7.  Linguists often analyze natural language expressions into **trees**. We'll need trees in future weeks, and tree structures provide good opportunities for learning how to write recursive functions. Making use of our current resources, we might approximate trees as follows. Instead of words or syntactic categories, we'll have the nodes of the tree labeled with Church numbers. We'll think of a tree as a list in which each element is itself a tree. For simplicity, we'll adopt the convention that a tree of length 1 must contain a number as its only element.

    Then we have the following representations:

              .   
             /|\  
            / | \ 
            1 2  3

        [[1], [2], [3]]

               .  
              / \ 
             /\  3
            1  2  

        [[[1], [2]], [3]]

              .
             / \
            1  /\
              2  3

        [[1], [[2], [3]]]

    Some limitations of this scheme: there is no easy way to label an inner, branching node (for example with a syntactic category like VP), and there is no way to represent a tree in which a mother node has a single daughter.

    When processing a tree, you can test for whether the tree is a leaf node (that is, contains only a single number), by testing whether the length of the list is 1. This will be your base case for your recursive definitions that work on these trees. (You'll probably want to write a function `leaf?` that encapsulates this check.)

    Your assignment is to write a Lambda Calculus function that expects a tree, encoded in the way just described, as an argument, and returns the sum of its leaves as a result. So for all of the trees listed above, it should return `1 + 2 + 3`, namely `6`. You can use any Lambda Calculus implementation of lists you like.

    ANSWER:

    The tricky thing about defining these functions is that it's easy to unwittingly violate the conventions about how we're encoding trees. Thus `Leaf1 ≡ [1]` is a tree, and `[Leaf1, Leaf1, Leaf1]` is also a tree, but `[Leaf1]` is not a tree. (It's a singleton whose content is not a number, but rather a leaf, a list containing a number.) Thus when we are recursively processing `[Leaf1, Leaf1, Leaf1]`, we have to be careful not to just blindly call our function with the tail of our input, since when we get to the end the tail `[Leaf1]` is not itself a tree, on the conventions we've adopted. And our function is likely to rely on those conventions in such a way that it chokes when they are violated.
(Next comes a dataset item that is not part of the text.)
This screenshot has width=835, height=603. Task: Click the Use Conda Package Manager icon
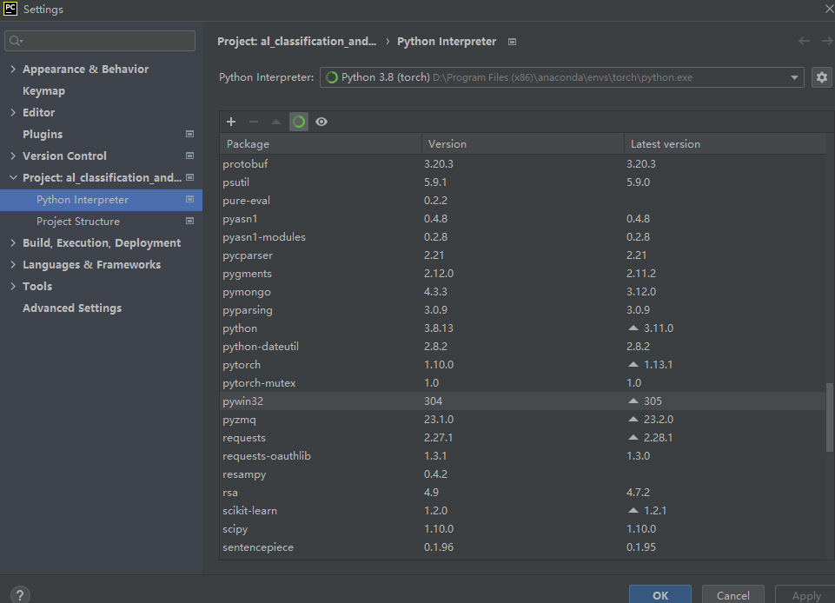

    That understood, here is a recursive implementation of `sum_leaves`:

        let singleton? = \xs. num_equal? one (length xs) in
        let singleton = \x. cons x empty in
        let doubleton = \x y. cons x (singleton y) in
        let second = \xs. head (tail xs) in

        let sum_leaves = Y (\sum_leaves. \t.
                              (singleton? t)
                                (head t)
                                ; else if t is a tree, it contains two or more subtrees
                                (add
                                  (sum_leaves (head t))
                                  ; don't recurse if (tail t) is a singleton
                                  ((singleton? (tail t))
                                    (sum_leaves (second t))
                                    ; else it's ok to recurse
                                    (sum_leaves (tail t))))) in
        ...


8.    The **fringe** of a leaf-labeled tree is the list of values at its leaves, ordered from left-to-right. For example, the fringe of all three trees displayed above is the same list, `[1, 2, 3]`. We are going to return to the question of how to tell whether trees have the same fringe several times this course. We'll discover more interesting and more efficient ways to do it as our conceptual toolboxes get fuller. For now, we're going to explore the straightforward strategy. Write a function that expects a tree as an argument, and returns the list which is its fringe. Next write a function that expects two trees as arguments, converts each of them into their fringes, and then determines whether the two lists so produced are equal. (Convert your `list_equal?` function from last week's homework into the Lambda Calculus for this last step.)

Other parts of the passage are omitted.